ASSIGNMENT
Only the lines of the data holding the string "Viewport" need to be returned.
━━━ DATA FOR THIS TASK
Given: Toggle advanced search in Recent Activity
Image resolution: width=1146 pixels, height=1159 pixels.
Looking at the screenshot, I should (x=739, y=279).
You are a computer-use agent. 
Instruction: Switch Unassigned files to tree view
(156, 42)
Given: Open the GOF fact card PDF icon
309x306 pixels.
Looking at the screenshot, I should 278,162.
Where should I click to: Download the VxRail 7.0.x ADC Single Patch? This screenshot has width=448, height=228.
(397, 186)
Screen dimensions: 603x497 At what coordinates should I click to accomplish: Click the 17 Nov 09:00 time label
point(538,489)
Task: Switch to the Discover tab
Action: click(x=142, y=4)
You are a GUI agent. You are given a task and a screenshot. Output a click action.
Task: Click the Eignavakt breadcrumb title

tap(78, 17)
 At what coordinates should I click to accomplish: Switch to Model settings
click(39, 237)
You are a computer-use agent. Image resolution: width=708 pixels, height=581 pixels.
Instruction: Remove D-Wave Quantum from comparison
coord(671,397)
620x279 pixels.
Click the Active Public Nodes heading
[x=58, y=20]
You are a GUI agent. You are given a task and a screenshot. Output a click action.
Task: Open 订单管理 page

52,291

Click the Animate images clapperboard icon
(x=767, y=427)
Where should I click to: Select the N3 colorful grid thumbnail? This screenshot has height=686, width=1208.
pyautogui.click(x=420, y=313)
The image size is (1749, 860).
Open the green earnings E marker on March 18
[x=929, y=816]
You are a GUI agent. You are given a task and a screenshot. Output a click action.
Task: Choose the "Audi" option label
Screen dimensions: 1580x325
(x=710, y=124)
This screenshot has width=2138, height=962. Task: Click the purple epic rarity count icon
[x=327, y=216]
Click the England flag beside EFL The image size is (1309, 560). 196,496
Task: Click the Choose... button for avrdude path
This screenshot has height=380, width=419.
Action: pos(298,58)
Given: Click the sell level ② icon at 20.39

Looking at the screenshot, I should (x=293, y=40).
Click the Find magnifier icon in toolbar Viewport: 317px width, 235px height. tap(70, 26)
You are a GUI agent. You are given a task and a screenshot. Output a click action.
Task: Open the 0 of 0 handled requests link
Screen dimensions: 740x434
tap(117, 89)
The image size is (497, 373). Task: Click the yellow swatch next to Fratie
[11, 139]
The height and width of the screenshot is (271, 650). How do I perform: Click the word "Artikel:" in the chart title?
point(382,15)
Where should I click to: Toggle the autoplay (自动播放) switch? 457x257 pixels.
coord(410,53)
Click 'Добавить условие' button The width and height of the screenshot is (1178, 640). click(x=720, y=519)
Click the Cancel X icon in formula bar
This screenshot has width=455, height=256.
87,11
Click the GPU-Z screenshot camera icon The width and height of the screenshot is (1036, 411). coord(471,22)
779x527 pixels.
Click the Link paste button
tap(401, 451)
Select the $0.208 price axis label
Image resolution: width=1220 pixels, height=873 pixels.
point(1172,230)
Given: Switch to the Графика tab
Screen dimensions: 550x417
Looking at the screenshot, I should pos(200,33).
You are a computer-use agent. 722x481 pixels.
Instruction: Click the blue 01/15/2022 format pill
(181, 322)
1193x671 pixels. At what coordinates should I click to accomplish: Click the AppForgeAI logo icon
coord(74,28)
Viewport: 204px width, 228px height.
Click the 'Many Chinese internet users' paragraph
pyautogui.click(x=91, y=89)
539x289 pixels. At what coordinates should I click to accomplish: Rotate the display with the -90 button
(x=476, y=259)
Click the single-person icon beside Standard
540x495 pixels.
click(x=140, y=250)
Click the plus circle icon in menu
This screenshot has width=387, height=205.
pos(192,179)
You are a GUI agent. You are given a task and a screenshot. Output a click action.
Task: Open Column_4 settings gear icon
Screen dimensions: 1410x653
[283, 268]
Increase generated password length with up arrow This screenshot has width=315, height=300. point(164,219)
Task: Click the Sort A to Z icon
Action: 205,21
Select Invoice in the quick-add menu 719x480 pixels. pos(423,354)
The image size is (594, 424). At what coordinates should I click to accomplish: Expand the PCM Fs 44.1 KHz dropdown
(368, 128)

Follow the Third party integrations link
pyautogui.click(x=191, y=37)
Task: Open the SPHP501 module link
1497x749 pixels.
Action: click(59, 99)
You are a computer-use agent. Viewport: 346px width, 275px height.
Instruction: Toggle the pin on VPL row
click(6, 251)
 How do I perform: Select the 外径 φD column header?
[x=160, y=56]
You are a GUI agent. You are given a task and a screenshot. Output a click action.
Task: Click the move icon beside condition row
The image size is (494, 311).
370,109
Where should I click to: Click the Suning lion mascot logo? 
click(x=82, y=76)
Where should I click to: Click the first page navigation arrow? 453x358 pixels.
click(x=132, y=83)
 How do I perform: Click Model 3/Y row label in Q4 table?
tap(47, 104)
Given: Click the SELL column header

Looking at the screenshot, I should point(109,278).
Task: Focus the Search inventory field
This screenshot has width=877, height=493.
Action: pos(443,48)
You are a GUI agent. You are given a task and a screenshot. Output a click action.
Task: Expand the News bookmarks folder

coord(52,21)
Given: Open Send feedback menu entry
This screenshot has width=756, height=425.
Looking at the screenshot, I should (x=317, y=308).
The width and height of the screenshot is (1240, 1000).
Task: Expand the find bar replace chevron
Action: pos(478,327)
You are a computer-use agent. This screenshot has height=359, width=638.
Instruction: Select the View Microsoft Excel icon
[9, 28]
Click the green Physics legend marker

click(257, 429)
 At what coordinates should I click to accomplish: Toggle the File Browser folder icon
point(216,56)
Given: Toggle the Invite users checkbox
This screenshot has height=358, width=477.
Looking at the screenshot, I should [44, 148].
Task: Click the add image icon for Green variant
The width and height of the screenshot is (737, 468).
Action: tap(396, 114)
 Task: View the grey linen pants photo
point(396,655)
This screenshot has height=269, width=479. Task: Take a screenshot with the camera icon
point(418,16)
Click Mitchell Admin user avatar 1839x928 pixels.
━━━━━━
ANSWER SECTION
Click the Find magnifier icon in toolbar Viewport: 317px width, 235px height. tap(70, 26)
Viewport: 204px width, 228px height.
You are a computer-use agent. Viewport: 346px width, 275px height.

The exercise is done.